Once your son has identified who that "leader" is, he can approach this person and ask them for advice. Not advice on how to be accepted, but advice about work, patients, doctors, etc. that sort of thing. Even if your son already knows his job, and exactly how to perform it, he still needs to show respect (and some deference) to his colleagues. There is always something new to learn. See also @Charlie's very valid piece of advice
Instead, the focus of the conversation should be on his coworkers, and how things operate from a social perspective, on his new floor.
With luck, the "leader" should be able to impart invaluable tips and advice about the floor which your son can put into immediate practice.
It takes time before a group accepts a stranger in its midsts but if he is humble, kind and willing to put in the extra hours at work (for a reasonably limited amount of time) it will get easier.

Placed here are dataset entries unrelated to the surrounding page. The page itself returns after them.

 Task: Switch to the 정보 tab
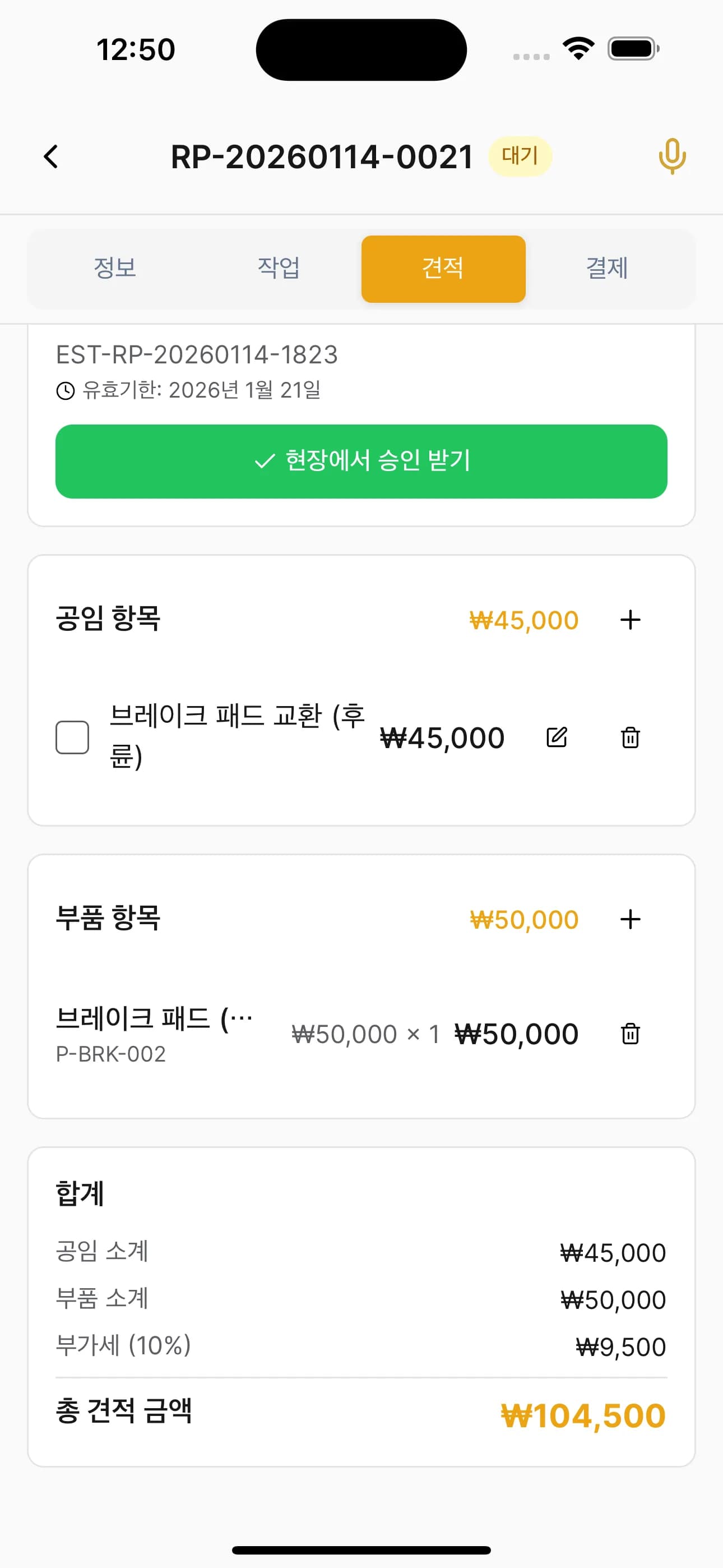[115, 269]
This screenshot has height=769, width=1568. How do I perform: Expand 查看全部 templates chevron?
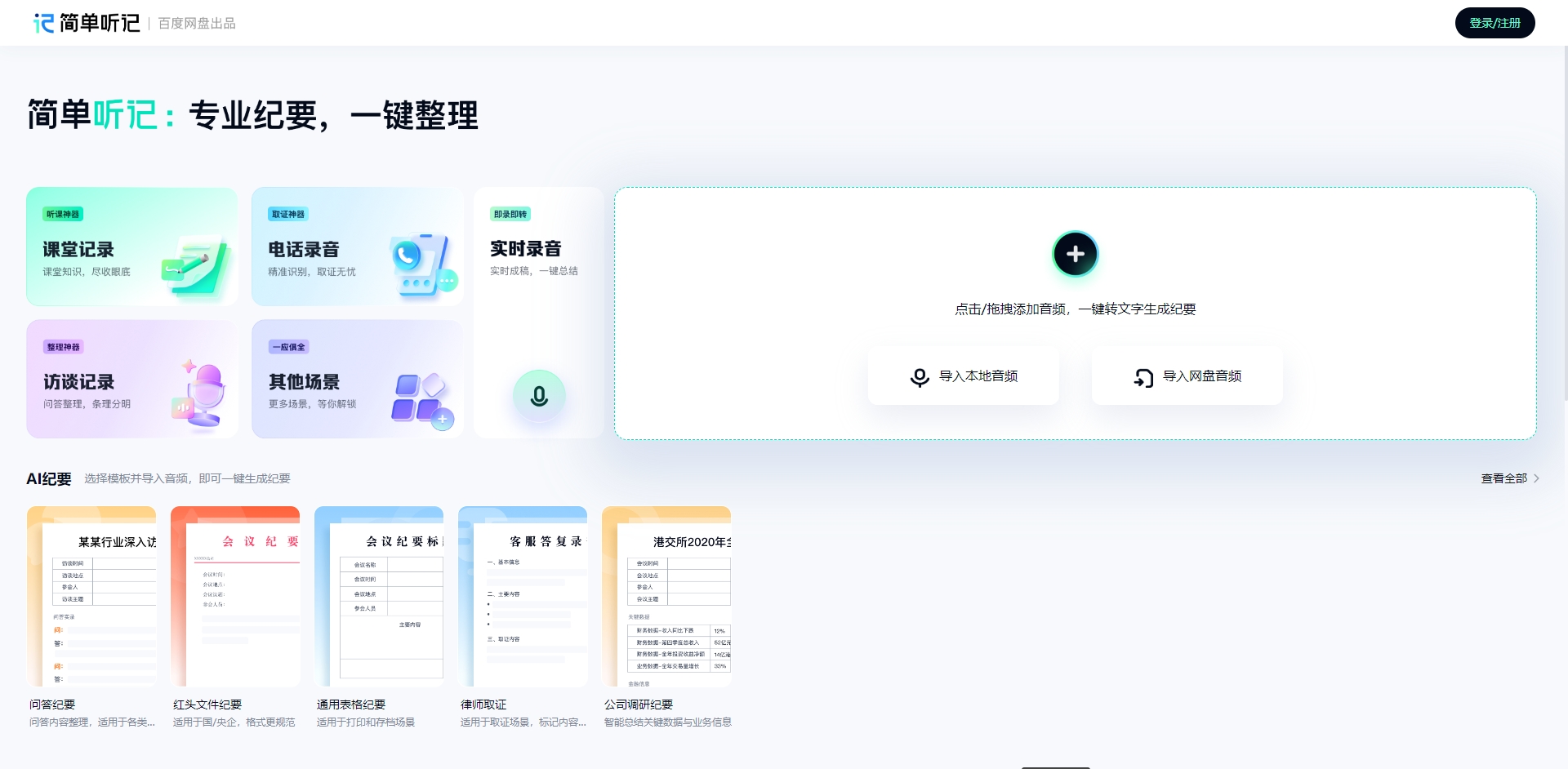[1536, 478]

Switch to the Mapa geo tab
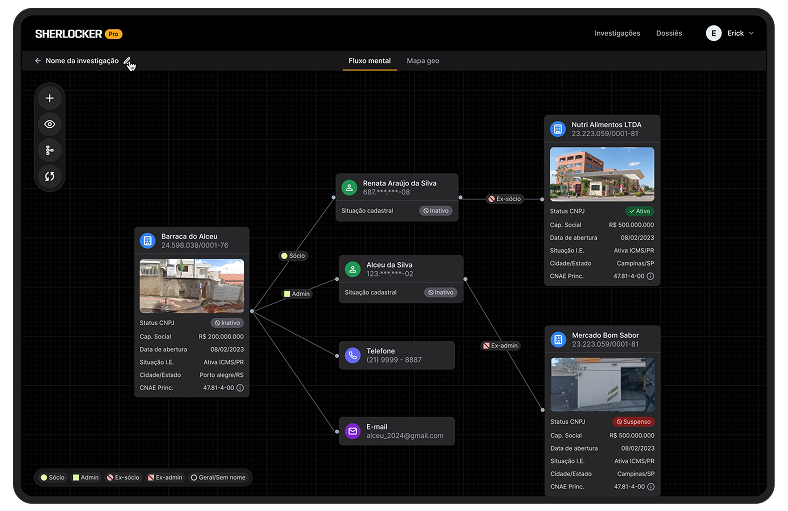click(422, 61)
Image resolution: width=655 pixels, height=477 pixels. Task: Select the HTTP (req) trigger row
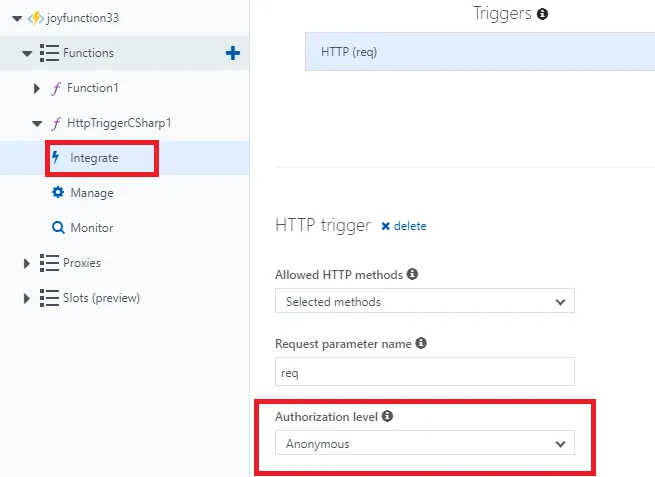pyautogui.click(x=480, y=51)
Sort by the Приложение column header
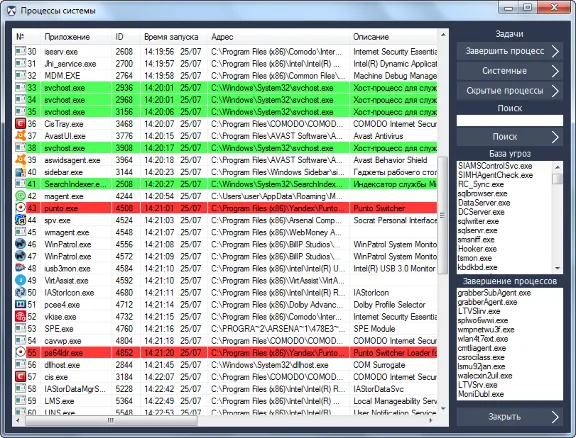 coord(67,37)
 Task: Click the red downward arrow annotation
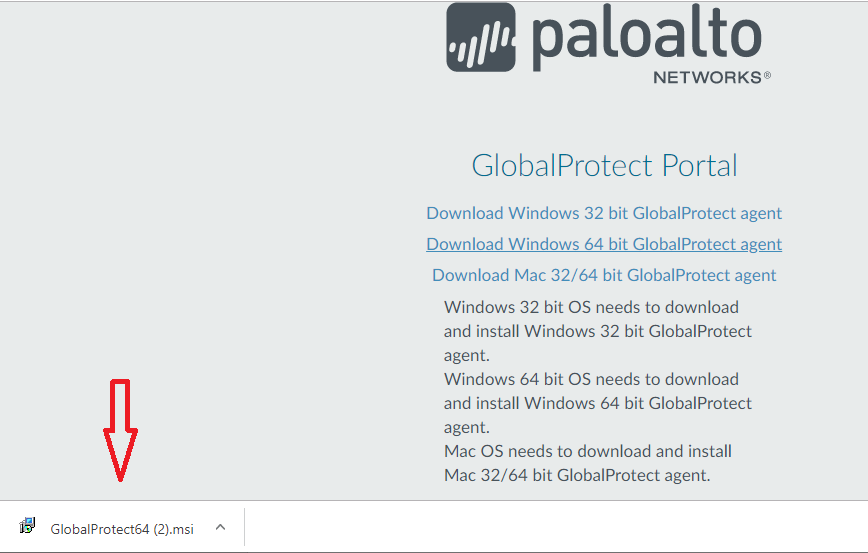[x=120, y=430]
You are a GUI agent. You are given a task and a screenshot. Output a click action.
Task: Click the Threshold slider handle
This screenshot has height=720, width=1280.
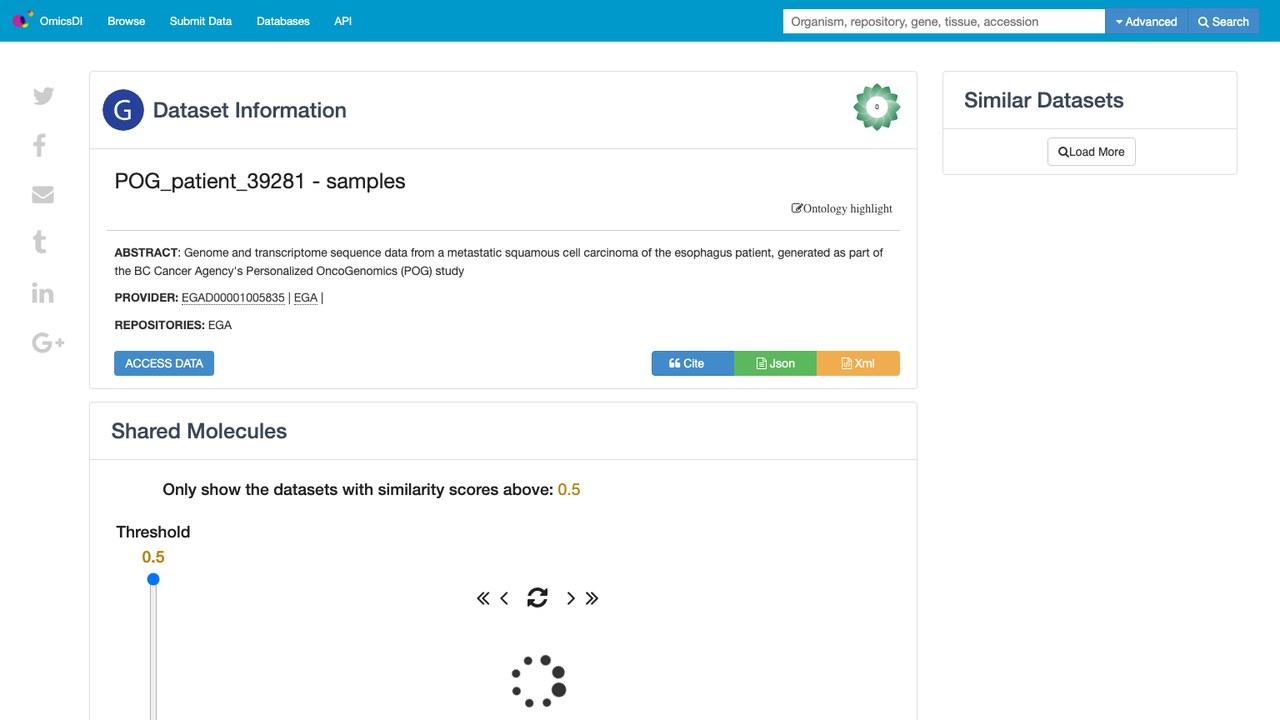coord(153,579)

To help oil the wheels of bonding, he ought to invite colleagues for an evening drink, an aperitif or arrange to meet at the local coffee shop. The first time he should offer to pay, he's the "new guy", and he did the inviting. These small social gatherings help people to get to know each other better as they tend to be friendlier when they are relaxed and outside work.
Asking if colleagues have spouses and children is always a good conversation opener, and from there you can ask about their kids' ages and if they have any photos of them they would like to share.
Next time, he should head confidently to the table in the cafeteria where everyone is sitting and ask:
Would you mind if I join you? It's just for five minutes, I have this niggling problem with blah, blah, blah. (make it work oriented)
Who will be so anti-social as to reject a polite request? By stating it will only be five minutes, he is acknowledging that they may have better use of their free time than to discuss his problem, it is their break too, but he is also saying it will not take up all their break time.
Show his co-workers that he works hard and does everything he is expected to, and more. Never be late for work, and forget about asking favours, e.g. “Can you stand in for me next Monday morning? I need to pick up mom at the airport” However, he must show a willingness to do favors and go that extra mile. If he does the above and displays common courtesies he will eventually earn their trust and respect.